NEW YORK, May 24 (Reuters) -

U.S. stocks rose on Friday, recovering some losses suffered in the prior session as data showed improving consumer sentiment on inflation, to put the Nasdaq and S&P 500 on track for a fifth straight weekly gain.

However, the Dow was set to snap its five-week rally a day after registering its largest daily percentage decline in over a year.

The Nasdaq jumped more than 1% on the day.

The Commerce Department said new orders for key U.S.-manufactured capital goods


more than expected in April while the University of Michigan reported that consumers' inflation expectations improved in late May after deteriorating early in the month.

"The data has come in a little better than people thought this morning. Durable goods was a pretty solid number. ... And then consumer sentiment, not great, but not bad, better than people expected," said Rob Haworth, senior investment strategist at U.S. Bank Wealth Management in Seattle.

"This is a bounce where people are like maybe things aren't as bad as we thought, maybe there's room for the Fed to cut rates and the economy's going to be OK, and we're not completely falling apart."

The Dow Jones Industrial Average rose 72.07 points, or 0.18%, to 39,137.33, the S&P 500 gained 40.81 points, or 0.77%, at 5,308.65 and the Nasdaq Composite climbed 202.76 points, or 1.21%, to 16,938.79.

Trading volumes were subdued ahead of the Memorial Day market holiday on Monday.

U.S. stocks dropped on Thursday as economic data indicating rising price pressures tempered expectations for interest-rate cuts this year from the Federal Reserve. This overshadowed Nvidia's blowout quarterly results that helped justify investor expectations for growth in artificial intelligence related stocks.
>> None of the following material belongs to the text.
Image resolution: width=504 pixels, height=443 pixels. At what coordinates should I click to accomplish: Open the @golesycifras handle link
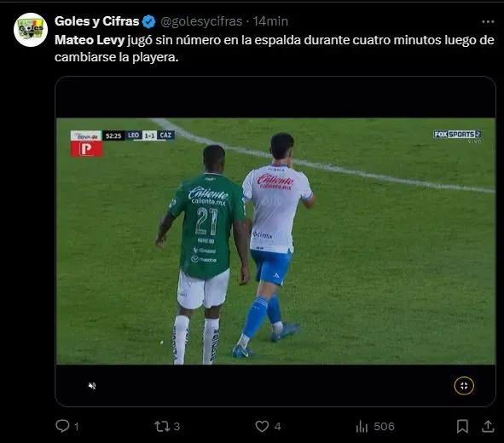(201, 21)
Communication services gained 1.43% as the day's best performing of the 11 major S&P sectors, while tech , consumer discretionary and utilities each gained around 1%.

Markets are pricing in a 49.4% chance for a rate cut at its September meeting, down from 54.8% a week ago, CME's FedWatch Tool showed. Goldman Sachs pushed back its call for a first easing to September from July.

Small-cap stocks, sensitive to interest rates, also rebounded, with the Russell 2000 rising 0.96% after tumbling 1.6% on Thursday.

Workday fell 14.93% after the human resources software provider cut its annual subscription revenue forecast.

Ross Stores rallied 8.5% after posting first-quarter results above estimates and raising its annual profit forecast.

With earnings season largely wrapped up, LSEG data through Friday morning showed that of the 480 companies in the S&P 500 that have reported earnings, 77.9% have topped analysts' expectations, just shy of the 79% beat rate over the past four quarters but above the 67% average since 1994.

Advancing issues outnumbered decliners by a 3.01-to-1 ratio on the NYSE and by a 1.77-to-1 ratio on the Nasdaq.

The S&P index recorded 27 new 52-week highs and five new lows, while the Nasdaq Composite recorded 58 new highs and 101 new lows.